*Brief*
Please report, as a bare number, how many lines below include the string "will".

*Collected data entries*
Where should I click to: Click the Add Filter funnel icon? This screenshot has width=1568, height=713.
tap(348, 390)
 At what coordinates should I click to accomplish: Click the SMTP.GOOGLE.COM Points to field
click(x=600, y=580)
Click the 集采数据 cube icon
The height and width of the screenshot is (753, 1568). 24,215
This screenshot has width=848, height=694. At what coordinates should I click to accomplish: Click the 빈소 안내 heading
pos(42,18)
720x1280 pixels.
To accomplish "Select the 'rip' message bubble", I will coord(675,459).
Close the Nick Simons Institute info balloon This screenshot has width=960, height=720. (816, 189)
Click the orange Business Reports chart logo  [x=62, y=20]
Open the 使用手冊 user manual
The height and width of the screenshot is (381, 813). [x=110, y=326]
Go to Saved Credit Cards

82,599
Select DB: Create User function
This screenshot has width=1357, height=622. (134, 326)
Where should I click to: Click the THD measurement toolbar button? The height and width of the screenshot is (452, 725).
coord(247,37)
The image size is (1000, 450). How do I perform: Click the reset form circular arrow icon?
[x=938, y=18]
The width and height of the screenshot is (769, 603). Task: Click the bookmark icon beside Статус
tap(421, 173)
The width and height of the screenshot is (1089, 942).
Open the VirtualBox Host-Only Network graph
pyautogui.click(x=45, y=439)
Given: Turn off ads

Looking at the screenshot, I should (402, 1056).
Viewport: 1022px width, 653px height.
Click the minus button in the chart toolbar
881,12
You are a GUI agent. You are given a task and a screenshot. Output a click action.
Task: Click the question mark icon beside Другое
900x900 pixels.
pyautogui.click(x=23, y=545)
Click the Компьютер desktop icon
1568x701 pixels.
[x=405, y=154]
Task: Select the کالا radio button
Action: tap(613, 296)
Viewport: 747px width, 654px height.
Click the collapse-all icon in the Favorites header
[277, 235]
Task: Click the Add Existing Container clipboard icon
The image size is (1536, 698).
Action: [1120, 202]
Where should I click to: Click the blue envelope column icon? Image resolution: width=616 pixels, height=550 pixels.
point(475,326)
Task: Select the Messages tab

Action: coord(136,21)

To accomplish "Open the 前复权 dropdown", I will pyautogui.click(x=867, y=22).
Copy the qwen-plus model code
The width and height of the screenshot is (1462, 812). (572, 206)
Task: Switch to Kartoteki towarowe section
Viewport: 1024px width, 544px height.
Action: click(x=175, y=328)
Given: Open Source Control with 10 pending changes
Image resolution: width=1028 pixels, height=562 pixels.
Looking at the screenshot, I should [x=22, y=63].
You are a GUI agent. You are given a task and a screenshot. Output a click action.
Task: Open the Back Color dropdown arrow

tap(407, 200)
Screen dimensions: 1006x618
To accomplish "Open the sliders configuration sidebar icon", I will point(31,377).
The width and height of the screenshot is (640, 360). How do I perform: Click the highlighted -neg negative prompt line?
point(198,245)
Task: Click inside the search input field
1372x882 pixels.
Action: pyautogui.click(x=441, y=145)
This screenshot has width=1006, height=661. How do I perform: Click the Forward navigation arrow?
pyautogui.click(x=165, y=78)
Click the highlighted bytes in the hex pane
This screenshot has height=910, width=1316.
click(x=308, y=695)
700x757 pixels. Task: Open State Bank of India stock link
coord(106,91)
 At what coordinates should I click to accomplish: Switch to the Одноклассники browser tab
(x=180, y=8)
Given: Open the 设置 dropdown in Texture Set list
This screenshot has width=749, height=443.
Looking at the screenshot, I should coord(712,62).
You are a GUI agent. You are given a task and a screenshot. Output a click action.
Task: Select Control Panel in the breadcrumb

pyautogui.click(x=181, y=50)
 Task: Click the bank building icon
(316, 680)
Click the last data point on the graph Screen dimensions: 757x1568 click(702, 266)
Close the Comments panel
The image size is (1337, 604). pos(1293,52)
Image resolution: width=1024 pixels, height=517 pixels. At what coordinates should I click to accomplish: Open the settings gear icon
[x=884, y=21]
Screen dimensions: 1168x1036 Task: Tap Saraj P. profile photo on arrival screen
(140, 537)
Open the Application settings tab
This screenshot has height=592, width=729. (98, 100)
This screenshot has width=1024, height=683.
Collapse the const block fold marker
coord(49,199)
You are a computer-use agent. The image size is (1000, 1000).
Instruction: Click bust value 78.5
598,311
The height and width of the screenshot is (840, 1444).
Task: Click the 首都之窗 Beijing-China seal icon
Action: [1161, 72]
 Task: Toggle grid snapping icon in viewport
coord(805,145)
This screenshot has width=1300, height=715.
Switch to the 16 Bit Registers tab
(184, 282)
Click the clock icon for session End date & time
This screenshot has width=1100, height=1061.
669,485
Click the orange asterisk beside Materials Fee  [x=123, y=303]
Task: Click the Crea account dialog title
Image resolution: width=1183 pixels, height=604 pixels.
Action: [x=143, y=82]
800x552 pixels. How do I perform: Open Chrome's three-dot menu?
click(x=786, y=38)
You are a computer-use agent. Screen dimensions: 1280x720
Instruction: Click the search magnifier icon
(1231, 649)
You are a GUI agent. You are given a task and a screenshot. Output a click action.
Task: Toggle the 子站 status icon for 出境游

*Task output*
3